Yes, exactly. Only changes recorded, so unchanged files don't add
extra space in repository.
>
> The reason why I'm asking (in case it would help clarify what I'm
> asking) is
> because I'm thinking of making a few directories versioned on my computer,
> and instead of having to run bzr to commit everytime I change something,
> I'm
> thinking of scheduling a task for bzr to try to commit said
> directories/branches on a regular basis (say daily or weekly); since Bazaar
> won't commit if nothing's changed, that works according to plan, but now
> I'm
> curious as to which is "better" in terms of storage space, commit a
> particular FILE (i.e., if I edit something, I commit it afterwards) or if I
> should just let the scheduler take care of things since it will only commit
> the file (in essence) after all.
Bazaar operate in terms of working tree. Usually you have some project,
in which you have many sources/binaries files. This we call "working tree"
or "checkout of branch". Branch also have internal metadata as revisions
that forms actual history of your project.
When you commit some state of project you need to commit several files at once,
otherwise you end up with different set of changes in history and on the disk.
This is bad, because when you need to restore old state of project you need
to do hard work.
So better to commit every time entire state of project at the points where
it's working and don't have critical errors/bugs. Or, if you
need to fix current state of project (even if it break something important)
you usually add correct log message, so you can detect this while browsing
history of your project.
So, committing some states *automatically* on regular basis regardless of current
state of your project(s) is could be wrong idea. Because if you will
commit *automatically* (via cron or windows scheduler) you need to provide some
auto log message, that will be useless in long terms perspective.
And you will fix state of your files in unpredictable state.
If you talk about commit regularly, but manual, it's different.
But anyway, it's better to commit after you finish some step of your work
on project (even if this very small step). Because if you try to commit
many changes at once you have trouble to write good log message
(too many details, some of those you could simply forget, if you
commit once at week).
I hope my explanation clarify things a bit and give you some ideas.
──────
Reproduce the part of the Bazaar commit discussion starting with "If you talk" and going on through "you some ideas.". The data that comes next is unrelated to the Bazaar commit discussion.
──────
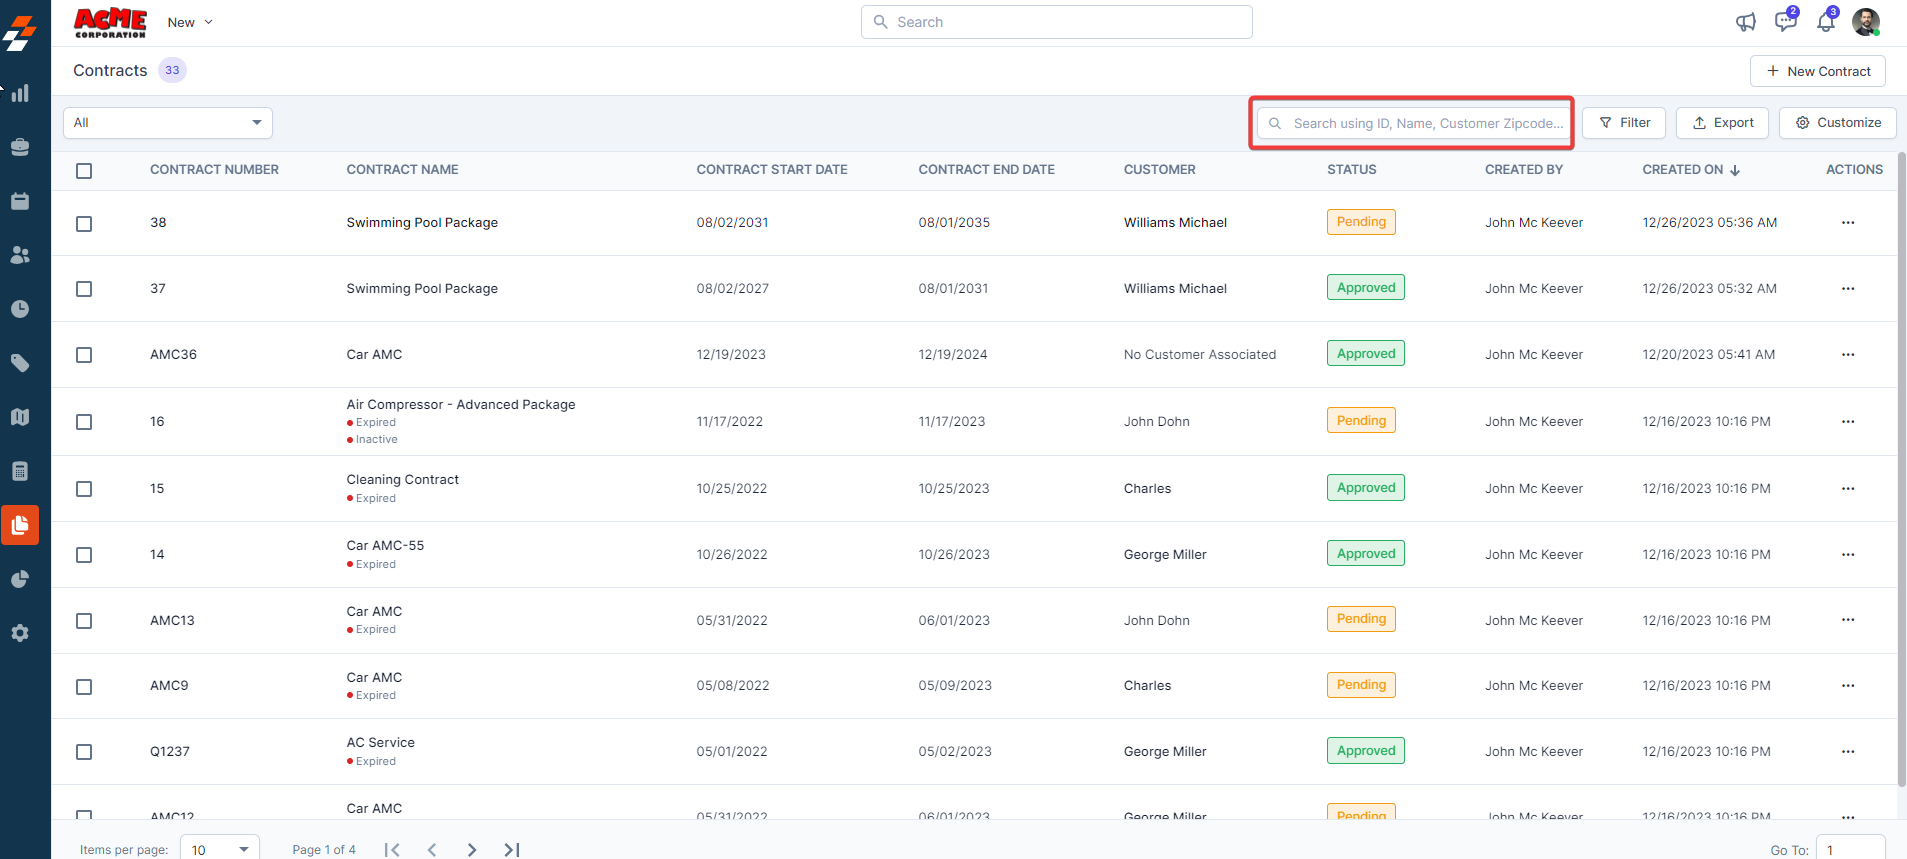Tick the checkbox for contract 15
1907x859 pixels.
(84, 489)
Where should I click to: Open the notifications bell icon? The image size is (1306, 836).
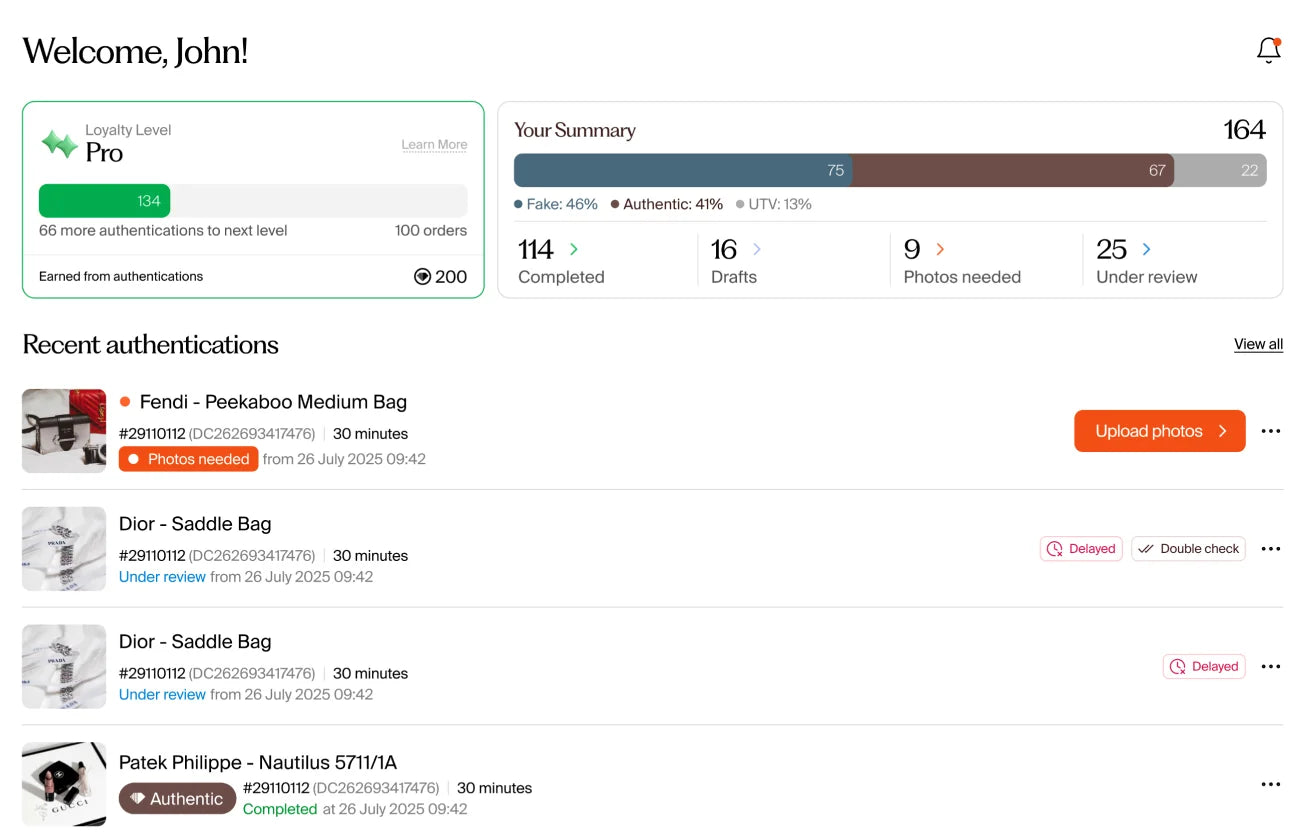point(1268,51)
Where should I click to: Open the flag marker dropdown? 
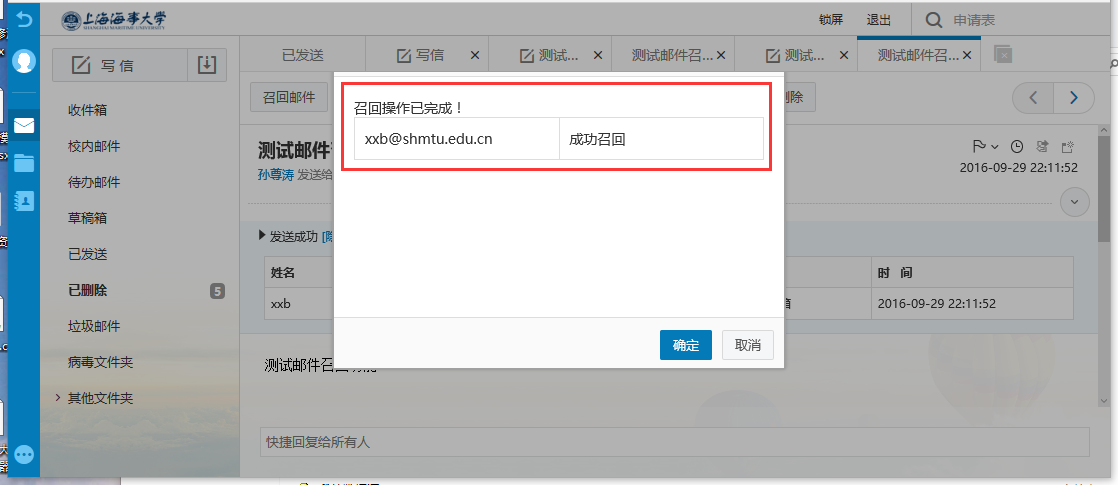coord(985,146)
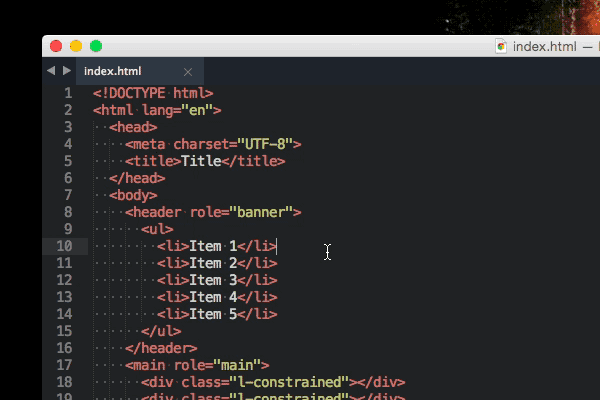The width and height of the screenshot is (600, 400).
Task: Close the window with the red button
Action: (x=56, y=46)
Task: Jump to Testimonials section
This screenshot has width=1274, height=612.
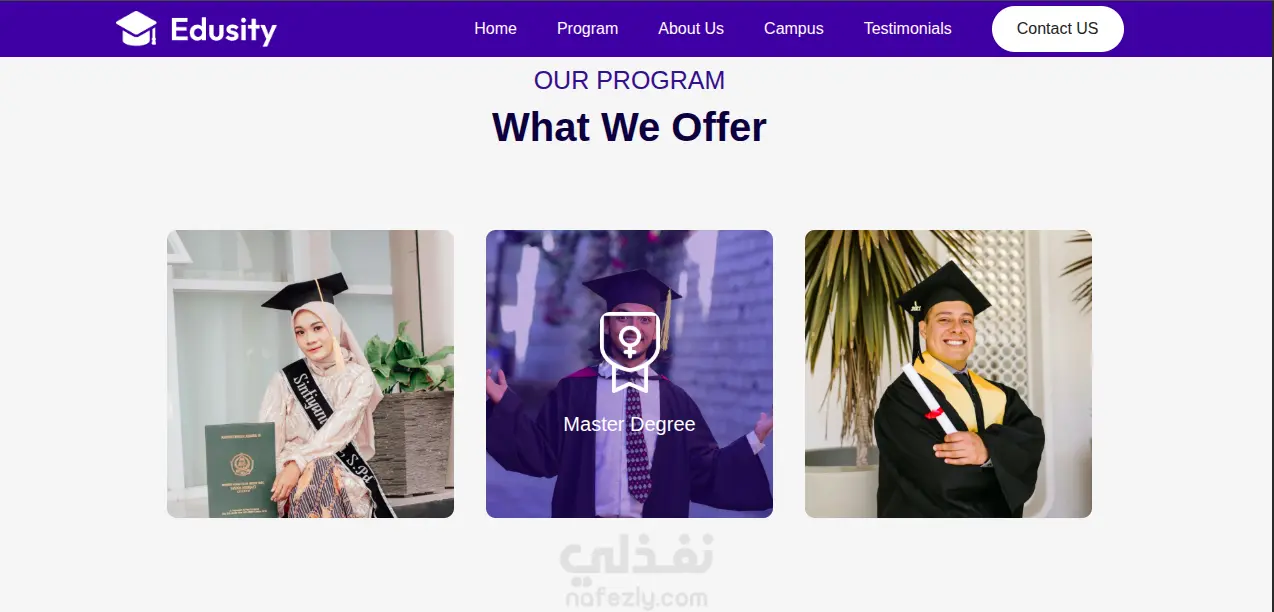Action: 908,29
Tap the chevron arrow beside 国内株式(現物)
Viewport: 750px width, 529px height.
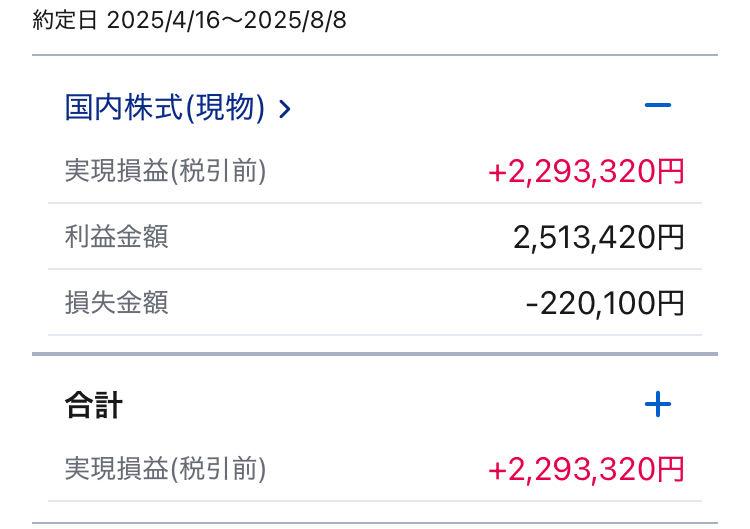(x=285, y=108)

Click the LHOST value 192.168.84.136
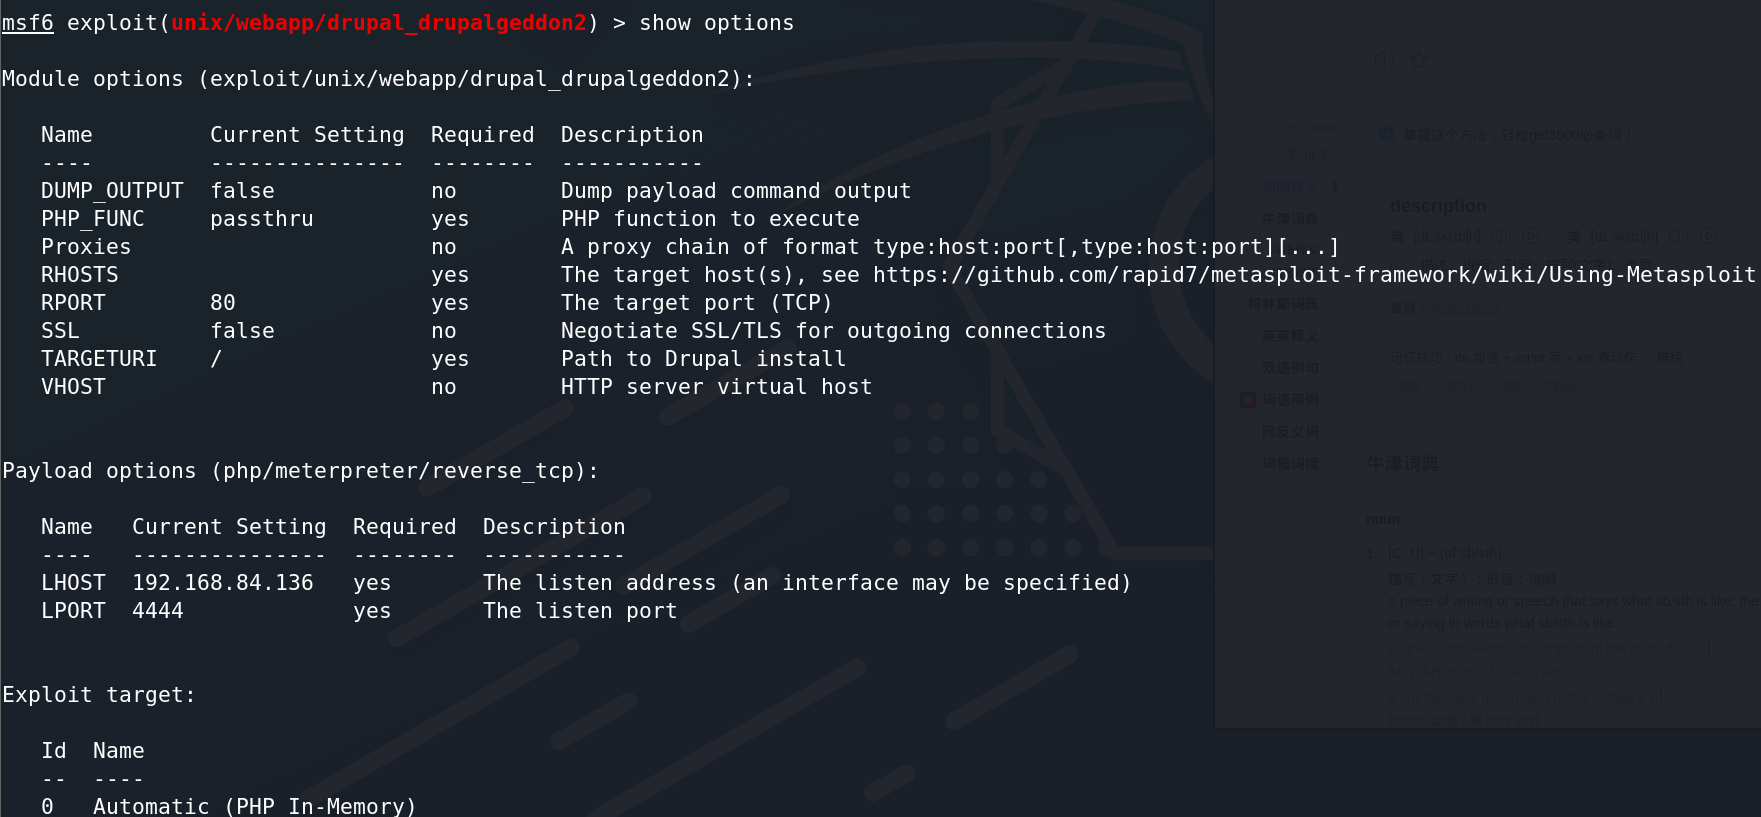coord(223,583)
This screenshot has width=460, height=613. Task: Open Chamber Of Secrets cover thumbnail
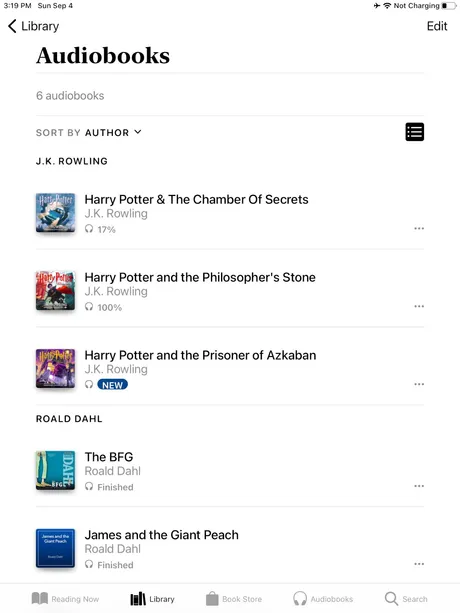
──────
*Reply to the exercise*.
If you talk about commit regularly, but manual, it's different.
But anyway, it's better to commit after you finish some step of your work
on project (even if this very small step). Because if you try to commit
many changes at once you have trouble to write good log message
(too many details, some of those you could simply forget, if you
commit once at week).
I hope my explanation clarify things a bit and give you some ideas.